İşler bir kere terse gitmeye başladığında; doğru hamlelerle doğru sonlanması gereken işler de, şaşırtıcı şekilde sarpa sarar... G.Saray işte bu sarmalı yaşıyor.
Grosskreutz olayı... UEFA’nın ceza hazırlığı... Ligde farkın açılması... Burak konusunda başlayan tatsızlık... Moral bozucu sonuçlar... Başkanın hiçbir şeye karşı ağırlığını koyamaması... Mustafa Denizli faktörünün kof çıkması... Oynanan futbolun geleceğe yönelik tüm umutları törpülemesi, hatta yok etmesi... Bütün bunların doğal sonucu olarak, tribünlerin boşalması... Sorunların ardı arkası kesilmiyor.
G.Saray’ın etrafını saran ağır bir ağın, neredeyse hiç hareket alanı bırakmaması sonucu; kulüp son 10 yılın en travmatik dönemini yaşıyor. İşin tuhafı, bu cendereden nasıl kurtulacağı konusunda herhangi bir çalışma yapılmadığı gibi; var olan çözüm modellerine yönelik eğilim, istek ve çaba da yok. G.Saray bu kadar sahipsiz kaldığı bir dönem yaşamadı.
***
Son maçta attığı gol sonrası tribünlere eliyle veda işareti yapan Burak için, “7-8 milyon Euro veren olsa da göndersek” yaklaşımı; üretebildiği tek çarenin kırpıntısı oldu. Sarı-Kırmızılı kulüp; Hamza hocanın yok yere, şok bir anda ve şık olmayan şekilde gönderilmesinden sonra, sanki lanete uğradı. O zamandan beri beli doğrulmuyor... “İlahi Adalet” dedikleri bu olmalı!

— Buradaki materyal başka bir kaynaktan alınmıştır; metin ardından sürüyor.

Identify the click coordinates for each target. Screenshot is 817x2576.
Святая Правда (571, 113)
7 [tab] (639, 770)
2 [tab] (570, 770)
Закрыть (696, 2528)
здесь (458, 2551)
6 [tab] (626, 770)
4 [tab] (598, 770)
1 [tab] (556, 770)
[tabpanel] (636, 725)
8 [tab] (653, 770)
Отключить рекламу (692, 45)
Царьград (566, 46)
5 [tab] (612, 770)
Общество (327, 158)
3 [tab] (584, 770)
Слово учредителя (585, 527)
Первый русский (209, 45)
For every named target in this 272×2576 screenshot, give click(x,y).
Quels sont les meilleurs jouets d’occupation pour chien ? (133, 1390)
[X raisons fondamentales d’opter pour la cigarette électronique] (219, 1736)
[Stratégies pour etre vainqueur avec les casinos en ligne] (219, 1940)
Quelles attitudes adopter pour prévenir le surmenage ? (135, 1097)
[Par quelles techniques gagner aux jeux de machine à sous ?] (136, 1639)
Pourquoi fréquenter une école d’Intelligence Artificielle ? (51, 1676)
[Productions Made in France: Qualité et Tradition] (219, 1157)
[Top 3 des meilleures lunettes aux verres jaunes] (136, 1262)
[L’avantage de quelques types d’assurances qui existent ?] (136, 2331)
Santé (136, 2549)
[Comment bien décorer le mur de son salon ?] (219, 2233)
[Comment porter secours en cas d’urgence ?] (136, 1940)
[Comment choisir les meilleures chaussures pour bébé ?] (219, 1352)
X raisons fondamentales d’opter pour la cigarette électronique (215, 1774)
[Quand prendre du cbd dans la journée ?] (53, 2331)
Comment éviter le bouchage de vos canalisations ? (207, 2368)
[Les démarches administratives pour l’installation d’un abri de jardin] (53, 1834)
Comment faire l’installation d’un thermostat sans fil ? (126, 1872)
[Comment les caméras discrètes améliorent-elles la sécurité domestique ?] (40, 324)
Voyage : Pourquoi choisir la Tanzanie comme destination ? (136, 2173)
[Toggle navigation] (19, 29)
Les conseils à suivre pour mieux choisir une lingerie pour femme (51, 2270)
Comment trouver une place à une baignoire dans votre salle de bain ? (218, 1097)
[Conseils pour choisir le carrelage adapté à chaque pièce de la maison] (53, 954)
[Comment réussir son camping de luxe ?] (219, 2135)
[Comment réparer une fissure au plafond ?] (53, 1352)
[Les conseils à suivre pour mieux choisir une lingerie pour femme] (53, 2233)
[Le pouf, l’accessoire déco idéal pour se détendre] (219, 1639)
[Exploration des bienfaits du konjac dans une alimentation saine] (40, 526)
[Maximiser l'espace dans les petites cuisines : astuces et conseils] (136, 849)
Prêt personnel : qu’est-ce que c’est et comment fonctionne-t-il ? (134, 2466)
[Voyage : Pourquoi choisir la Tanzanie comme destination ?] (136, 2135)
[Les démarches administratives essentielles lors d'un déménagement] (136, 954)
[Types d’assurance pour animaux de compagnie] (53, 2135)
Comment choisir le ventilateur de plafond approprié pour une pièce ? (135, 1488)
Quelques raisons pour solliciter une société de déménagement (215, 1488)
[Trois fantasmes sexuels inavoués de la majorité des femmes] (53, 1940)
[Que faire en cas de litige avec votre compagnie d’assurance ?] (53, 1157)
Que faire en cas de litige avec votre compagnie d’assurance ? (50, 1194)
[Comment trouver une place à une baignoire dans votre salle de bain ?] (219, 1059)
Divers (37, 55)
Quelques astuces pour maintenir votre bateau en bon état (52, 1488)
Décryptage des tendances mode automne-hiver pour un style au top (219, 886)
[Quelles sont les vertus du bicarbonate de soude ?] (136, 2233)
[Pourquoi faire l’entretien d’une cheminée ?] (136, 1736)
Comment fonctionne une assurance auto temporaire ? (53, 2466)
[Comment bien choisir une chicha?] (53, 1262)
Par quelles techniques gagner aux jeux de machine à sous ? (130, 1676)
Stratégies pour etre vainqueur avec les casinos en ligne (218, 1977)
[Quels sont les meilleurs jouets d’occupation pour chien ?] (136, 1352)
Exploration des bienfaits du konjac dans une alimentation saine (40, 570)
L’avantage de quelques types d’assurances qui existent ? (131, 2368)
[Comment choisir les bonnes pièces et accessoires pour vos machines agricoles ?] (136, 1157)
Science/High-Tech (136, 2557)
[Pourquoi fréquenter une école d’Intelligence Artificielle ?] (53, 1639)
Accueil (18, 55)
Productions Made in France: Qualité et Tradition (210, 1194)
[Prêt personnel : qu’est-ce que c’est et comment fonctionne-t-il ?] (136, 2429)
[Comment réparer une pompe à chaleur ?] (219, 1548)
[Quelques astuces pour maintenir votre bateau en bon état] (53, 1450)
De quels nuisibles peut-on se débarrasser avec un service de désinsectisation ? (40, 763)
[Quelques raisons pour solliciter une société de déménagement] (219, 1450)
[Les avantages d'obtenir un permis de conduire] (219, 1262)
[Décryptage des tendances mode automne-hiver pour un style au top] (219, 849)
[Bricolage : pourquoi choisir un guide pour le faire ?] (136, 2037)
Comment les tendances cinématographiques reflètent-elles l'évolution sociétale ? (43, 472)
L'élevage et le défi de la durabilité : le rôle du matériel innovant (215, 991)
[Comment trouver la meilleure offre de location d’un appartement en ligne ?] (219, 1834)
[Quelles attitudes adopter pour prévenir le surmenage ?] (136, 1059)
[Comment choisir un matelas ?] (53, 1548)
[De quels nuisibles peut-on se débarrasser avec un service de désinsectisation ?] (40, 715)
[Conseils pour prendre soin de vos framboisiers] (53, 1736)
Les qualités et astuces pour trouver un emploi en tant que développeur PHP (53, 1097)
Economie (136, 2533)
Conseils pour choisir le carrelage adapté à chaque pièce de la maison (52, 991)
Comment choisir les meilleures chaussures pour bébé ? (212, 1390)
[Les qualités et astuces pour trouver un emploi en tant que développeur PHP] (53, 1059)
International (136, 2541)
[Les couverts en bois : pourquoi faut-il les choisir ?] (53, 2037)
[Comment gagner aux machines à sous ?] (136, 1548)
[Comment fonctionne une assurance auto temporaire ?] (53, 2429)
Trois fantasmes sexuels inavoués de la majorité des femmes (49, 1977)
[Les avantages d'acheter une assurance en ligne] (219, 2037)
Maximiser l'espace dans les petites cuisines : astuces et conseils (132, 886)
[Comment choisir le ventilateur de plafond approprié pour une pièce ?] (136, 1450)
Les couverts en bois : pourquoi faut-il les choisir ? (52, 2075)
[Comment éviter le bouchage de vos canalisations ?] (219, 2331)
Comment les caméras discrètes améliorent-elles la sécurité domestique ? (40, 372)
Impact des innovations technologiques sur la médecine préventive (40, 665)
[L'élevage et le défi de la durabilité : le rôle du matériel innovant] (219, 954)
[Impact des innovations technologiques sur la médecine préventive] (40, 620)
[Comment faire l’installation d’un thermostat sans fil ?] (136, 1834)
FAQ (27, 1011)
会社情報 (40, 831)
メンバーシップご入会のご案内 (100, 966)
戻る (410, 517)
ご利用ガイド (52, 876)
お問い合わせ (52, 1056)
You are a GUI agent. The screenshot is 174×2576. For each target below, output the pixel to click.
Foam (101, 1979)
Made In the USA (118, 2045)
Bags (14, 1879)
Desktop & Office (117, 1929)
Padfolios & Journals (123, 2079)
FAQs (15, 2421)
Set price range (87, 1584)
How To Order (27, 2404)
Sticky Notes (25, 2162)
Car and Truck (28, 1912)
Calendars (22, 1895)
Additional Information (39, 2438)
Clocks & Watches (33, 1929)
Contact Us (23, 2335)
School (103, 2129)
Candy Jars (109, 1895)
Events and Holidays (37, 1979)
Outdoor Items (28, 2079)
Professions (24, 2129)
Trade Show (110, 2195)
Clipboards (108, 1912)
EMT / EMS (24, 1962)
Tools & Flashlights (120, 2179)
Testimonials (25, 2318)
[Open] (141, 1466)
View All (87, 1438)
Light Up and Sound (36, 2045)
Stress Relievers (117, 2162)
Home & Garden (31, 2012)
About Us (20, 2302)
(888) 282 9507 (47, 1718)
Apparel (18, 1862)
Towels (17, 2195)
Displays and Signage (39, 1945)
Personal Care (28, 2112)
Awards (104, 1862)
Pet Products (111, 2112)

Başkan Dursun Özbek’in, UEFA’dan gelecek 1+1 yıllık cezanın olası etkilerini azaltmak için, daha karar çıkmadan tepkileri şimdiden yumuşatmaya yönelik basın toplantısı; camia içerisindeki çaresizliğin en açık ifadesiydi. Büyük bir kulübün her şeyi bir anda böyle çöker mi?
***
Liderden tam 13 puan geride kalan G.Saray’ın, altında kalan her kulübün yaşadığı puan kayıpları sayesinde 3. sırada kalabilmesi; sahip olabildiği tek şansıdır. Başka sezonlar gibi olsa, moral bozucu bir şekilde puan sıralamasında yer alırdı. Şimdiki üçüncülüğü bile hayal olurdu. Koca G.saray bu hallere mi düşecekti?